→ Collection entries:
##########

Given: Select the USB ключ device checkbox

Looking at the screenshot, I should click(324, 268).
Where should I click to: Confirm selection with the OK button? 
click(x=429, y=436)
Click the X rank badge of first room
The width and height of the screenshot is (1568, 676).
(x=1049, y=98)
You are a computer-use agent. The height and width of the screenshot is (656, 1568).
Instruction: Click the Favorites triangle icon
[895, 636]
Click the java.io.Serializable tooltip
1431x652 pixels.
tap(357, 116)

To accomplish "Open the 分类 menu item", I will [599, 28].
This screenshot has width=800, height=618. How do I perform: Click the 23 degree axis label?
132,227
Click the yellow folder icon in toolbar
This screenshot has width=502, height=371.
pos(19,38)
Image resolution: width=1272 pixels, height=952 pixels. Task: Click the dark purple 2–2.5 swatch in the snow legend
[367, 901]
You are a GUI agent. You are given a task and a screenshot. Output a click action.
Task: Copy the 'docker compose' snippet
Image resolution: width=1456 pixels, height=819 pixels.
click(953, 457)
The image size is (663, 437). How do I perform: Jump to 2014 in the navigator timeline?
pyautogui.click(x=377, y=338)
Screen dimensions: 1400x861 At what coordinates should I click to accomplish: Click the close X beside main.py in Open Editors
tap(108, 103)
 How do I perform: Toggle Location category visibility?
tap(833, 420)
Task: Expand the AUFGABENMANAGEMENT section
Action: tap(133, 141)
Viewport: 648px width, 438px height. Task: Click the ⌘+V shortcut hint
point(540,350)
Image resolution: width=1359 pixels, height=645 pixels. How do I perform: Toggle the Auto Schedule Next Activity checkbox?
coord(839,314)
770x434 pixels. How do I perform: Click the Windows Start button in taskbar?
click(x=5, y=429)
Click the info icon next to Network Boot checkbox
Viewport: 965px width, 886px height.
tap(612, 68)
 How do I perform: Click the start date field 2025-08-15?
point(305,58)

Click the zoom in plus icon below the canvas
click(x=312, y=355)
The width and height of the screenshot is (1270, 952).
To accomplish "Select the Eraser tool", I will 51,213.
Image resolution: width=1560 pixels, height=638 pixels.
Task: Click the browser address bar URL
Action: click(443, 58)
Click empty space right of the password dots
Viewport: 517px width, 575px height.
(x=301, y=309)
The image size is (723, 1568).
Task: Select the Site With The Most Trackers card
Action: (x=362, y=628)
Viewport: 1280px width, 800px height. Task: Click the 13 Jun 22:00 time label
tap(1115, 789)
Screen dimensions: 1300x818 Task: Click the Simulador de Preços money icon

##########

→ Work instructions:
Only these lines should appear in the reply: the one containing "Viewport: 517px width, 575px height.", the last line of the data, and all lines between them, each copied exactly.

→ Your solution:
Viewport: 517px width, 575px height.
(x=301, y=309)
The image size is (723, 1568).
Task: Select the Site With The Most Trackers card
Action: (x=362, y=628)
Viewport: 1280px width, 800px height. Task: Click the 13 Jun 22:00 time label
tap(1115, 789)
Screen dimensions: 1300x818 Task: Click the Simulador de Preços money icon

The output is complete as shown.